══ Extrait cité ══
Trois pères séparés de leur enfant se suicident par jour en France. Interview à Fabien Wald, colistier de la liste « Défendre les enfants »

Trois pères séparés de leur(s) enfant(s) se suicident par jour en France. Une hécatombe silencieuse qui a lieu sous nos yeux, dans l’indifférence la plus totale. Le déni paternel est un fléau qui a de graves répercussions sur les enfants aussi, puisque 50% d’entre eux n’ont plus de contact avec leur père après un an de séparation.

Fabien Wald est un militant breton engagé à Dinan pour la protection de l’enfance. Colistier de la liste “Défendre les enfants” et membre de plusieurs groupes Facebook dont « Papas en colère » – un espace où l’on discute droits parentaux, violences institutionnelles et démarches juridiques post-séparation -, il a bien voulu s’entretenir avec nous sur ce sujet qui affecte malheureusement un nombre croissant de familles.

Breizh-info.com : Égalité. C’est l’un des trois mots gravés dans le marbre de la République française. Pourtant, en matière d’égalité parentale dans les décisions judiciaires suite à une séparation, notre pays est loin, bien loin d’être vertueux. Pourriez-vous nous dresser un tableau de la situation ?

Fabien Wald : En France, malgré le principe d’égalité parentale inscrit dans la loi depuis 2002, les décisions judiciaires en cas de séparation conflictuelle restent très déséquilibrées : selon les données reprises par notre collectif Défendre les enfants (issu des statistiques du ministère de la Justice en 2013), près de 70 % des enfants voient encore leur résidence fixée chez la mère, contre seulement 10 % chez le père et environ 20 % en alternance. Lorsque les parents sont en désaccord, la résidence est attribuée à la mère dans 63 % des cas, au père dans 24 %, et en alternance dans seulement 12 %. Si les pères demandent massivement la résidence alternée (35 %) ou la résidence principale (52 %), seules 5 % des mères formulent une telle demande ; pourtant, quand la résidence alternée est demandée par le père, elle n’est accordée que dans un cas sur quatre, contre quatre sur dix quand elle est demandée par la mère. Les juges invoquent souvent une mauvaise entente parentale (35 % des refus) ou l’âge de l’enfant (15 %) pour écarter l’alternance, même hors cas de violences, ce qui alimente un fort sentiment d’injustice et conduit fréquemment à un éloignement durable entre pères et enfants (dans plus de 40 % des cas à l’âge adulte). Cette situation révèle un fossé entre l’égalité parentale de droit et celle de fait, encore entravée par des représentations genrées et une jurisprudence prudente.

Breizh-info.com : Comment expliquez-vous ces injustices pour le moins sidérantes ?
═══
══ Données fournies ══
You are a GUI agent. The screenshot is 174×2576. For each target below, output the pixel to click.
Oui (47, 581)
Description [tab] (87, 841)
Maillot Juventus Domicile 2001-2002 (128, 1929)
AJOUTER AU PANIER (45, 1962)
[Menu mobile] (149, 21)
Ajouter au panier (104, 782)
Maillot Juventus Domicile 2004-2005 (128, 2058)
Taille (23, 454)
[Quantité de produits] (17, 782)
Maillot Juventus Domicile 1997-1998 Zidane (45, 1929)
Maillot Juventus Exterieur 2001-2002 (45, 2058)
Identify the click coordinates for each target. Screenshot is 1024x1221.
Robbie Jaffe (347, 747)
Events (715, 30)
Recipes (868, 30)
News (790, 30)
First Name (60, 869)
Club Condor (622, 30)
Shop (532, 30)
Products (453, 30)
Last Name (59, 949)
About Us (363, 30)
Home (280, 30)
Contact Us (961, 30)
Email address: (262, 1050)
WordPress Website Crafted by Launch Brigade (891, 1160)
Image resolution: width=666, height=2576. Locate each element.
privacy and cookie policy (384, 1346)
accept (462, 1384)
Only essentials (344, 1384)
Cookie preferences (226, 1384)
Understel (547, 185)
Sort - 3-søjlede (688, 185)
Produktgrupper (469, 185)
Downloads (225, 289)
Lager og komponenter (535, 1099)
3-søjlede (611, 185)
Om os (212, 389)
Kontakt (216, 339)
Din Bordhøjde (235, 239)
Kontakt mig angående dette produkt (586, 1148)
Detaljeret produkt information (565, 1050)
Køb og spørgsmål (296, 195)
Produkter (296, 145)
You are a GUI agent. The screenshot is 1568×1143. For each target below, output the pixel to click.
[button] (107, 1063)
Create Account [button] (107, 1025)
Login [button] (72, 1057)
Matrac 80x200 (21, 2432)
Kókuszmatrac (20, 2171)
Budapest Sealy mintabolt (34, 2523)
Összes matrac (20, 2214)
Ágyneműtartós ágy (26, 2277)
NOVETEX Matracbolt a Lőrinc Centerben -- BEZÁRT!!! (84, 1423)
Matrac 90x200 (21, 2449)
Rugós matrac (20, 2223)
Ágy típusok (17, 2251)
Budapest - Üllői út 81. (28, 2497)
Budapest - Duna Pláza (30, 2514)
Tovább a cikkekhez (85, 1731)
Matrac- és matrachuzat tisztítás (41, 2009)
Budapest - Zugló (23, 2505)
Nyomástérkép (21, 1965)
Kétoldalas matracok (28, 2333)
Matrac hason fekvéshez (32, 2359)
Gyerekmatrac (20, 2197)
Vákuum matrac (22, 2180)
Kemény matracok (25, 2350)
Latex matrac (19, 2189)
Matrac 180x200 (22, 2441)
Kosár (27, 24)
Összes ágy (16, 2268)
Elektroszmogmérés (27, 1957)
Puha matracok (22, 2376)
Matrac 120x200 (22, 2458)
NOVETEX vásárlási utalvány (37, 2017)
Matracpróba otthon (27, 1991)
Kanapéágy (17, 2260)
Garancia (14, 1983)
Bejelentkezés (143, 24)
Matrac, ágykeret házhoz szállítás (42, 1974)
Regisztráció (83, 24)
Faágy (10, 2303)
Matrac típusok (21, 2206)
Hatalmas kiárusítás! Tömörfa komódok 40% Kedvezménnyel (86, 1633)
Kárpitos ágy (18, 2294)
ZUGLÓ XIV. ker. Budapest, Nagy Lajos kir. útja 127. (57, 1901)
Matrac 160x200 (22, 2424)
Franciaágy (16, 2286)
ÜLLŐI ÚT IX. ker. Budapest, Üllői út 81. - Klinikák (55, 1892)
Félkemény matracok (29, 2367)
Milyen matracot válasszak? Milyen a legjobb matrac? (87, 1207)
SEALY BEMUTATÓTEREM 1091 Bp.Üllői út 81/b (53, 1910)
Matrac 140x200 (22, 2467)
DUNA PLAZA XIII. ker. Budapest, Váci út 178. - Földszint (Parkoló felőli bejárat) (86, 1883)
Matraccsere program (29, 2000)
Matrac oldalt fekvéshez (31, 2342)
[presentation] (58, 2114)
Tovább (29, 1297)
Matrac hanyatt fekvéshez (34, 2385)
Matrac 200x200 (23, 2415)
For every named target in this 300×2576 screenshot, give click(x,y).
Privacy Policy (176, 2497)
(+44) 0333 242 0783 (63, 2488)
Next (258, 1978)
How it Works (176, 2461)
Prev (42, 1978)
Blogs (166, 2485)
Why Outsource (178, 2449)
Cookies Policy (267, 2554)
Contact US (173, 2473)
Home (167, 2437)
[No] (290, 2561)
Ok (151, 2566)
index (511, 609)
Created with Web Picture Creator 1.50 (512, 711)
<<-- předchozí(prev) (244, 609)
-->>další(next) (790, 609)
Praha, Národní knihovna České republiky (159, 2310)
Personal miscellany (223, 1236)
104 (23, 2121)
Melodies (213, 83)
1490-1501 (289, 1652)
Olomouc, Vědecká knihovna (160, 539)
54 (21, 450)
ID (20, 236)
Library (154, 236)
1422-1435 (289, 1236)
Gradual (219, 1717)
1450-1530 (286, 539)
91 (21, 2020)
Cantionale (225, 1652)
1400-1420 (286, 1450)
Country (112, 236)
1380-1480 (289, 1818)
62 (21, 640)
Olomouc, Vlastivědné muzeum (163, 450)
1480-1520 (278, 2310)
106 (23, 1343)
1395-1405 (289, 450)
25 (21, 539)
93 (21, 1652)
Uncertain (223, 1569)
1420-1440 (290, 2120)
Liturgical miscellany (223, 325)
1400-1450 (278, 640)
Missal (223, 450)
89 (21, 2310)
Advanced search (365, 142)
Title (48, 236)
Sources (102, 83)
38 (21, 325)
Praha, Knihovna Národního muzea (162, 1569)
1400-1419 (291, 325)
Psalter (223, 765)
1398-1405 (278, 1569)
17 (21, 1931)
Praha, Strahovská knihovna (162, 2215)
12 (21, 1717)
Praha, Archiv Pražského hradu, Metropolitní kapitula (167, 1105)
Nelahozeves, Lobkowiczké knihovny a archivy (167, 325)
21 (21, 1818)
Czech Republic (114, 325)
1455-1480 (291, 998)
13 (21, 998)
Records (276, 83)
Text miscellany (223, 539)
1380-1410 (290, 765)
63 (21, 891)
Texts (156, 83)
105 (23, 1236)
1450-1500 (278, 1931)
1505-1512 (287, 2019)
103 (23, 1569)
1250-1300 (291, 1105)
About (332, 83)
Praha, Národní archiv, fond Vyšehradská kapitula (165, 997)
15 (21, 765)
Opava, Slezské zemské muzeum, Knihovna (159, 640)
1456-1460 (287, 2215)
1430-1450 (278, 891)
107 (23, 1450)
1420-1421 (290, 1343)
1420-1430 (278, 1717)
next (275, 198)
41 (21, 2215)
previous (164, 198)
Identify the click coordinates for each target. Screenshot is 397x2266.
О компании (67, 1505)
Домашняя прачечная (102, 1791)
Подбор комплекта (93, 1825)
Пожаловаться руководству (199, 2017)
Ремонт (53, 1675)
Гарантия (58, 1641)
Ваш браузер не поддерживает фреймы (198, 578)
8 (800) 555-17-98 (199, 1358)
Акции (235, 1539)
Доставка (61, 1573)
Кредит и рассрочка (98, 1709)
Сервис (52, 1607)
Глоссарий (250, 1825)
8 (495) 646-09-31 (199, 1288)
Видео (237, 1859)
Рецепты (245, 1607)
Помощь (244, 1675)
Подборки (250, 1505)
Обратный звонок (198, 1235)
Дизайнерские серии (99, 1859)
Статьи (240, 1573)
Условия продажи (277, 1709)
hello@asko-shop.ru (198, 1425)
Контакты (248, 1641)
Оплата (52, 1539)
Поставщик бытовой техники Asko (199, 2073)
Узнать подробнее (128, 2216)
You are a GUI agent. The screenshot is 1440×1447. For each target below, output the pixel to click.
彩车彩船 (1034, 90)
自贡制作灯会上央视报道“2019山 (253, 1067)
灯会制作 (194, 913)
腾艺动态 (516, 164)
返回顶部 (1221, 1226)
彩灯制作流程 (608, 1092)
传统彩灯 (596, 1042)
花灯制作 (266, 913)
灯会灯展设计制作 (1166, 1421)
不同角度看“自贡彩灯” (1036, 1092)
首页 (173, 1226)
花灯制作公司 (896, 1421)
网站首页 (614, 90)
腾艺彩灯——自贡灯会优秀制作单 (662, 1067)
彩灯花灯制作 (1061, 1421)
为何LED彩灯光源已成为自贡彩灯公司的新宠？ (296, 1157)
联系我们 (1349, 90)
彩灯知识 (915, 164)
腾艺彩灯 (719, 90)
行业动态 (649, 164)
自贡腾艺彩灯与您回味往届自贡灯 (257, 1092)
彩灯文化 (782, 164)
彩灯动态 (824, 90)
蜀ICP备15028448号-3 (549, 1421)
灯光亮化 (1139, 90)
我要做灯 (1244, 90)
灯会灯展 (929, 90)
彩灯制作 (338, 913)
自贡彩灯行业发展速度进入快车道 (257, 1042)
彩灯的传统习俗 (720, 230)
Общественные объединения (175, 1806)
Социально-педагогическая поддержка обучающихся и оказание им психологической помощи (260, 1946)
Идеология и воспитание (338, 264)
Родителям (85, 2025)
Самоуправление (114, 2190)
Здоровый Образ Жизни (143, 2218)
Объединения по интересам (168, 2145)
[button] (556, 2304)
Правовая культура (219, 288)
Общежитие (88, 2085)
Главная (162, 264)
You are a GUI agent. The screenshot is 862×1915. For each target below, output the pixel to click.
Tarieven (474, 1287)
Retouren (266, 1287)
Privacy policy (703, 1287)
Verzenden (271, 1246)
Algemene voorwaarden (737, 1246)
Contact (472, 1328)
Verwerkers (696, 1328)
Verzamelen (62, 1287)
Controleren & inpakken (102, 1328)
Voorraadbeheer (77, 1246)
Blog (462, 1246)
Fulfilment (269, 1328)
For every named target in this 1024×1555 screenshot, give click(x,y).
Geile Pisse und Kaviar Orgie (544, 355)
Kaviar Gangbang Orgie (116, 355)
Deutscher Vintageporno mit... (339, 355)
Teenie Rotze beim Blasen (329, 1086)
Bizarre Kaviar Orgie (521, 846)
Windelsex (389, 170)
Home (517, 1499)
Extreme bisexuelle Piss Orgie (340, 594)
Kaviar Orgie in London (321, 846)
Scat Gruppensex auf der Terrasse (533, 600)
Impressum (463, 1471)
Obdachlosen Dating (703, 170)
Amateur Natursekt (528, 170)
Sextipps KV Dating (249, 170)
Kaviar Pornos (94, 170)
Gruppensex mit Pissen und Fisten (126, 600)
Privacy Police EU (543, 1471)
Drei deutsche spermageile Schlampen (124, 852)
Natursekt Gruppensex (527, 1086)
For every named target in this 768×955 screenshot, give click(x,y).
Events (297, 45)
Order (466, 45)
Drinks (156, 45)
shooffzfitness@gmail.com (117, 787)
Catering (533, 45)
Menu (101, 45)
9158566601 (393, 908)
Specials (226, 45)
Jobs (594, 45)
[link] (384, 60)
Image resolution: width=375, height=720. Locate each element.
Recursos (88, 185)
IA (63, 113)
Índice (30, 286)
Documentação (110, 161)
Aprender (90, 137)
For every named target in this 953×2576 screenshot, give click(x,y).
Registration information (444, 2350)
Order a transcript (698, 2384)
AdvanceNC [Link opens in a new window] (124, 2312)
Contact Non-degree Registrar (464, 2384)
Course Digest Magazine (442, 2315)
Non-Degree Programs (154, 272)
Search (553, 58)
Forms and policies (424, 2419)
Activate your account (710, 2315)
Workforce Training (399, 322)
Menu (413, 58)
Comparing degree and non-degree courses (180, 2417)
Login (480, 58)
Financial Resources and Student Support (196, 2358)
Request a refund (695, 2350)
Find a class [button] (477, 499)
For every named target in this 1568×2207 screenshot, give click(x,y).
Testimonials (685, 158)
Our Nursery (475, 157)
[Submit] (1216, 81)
═══
**Consigne écrite**: Restituez à l'identique le passage de l'entretien sur les pères séparés qui débute aux mots « Trois pères séparés de leur enfant » et se termine après « an de séparation. ». Ces entrées proviennent d'une autre source.

**Réponse écrite**:
Trois pères séparés de leur enfant se suicident par jour en France. Interview à Fabien Wald, colistier de la liste « Défendre les enfants »

Trois pères séparés de leur(s) enfant(s) se suicident par jour en France. Une hécatombe silencieuse qui a lieu sous nos yeux, dans l’indifférence la plus totale. Le déni paternel est un fléau qui a de graves répercussions sur les enfants aussi, puisque 50% d’entre eux n’ont plus de contact avec leur père après un an de séparation.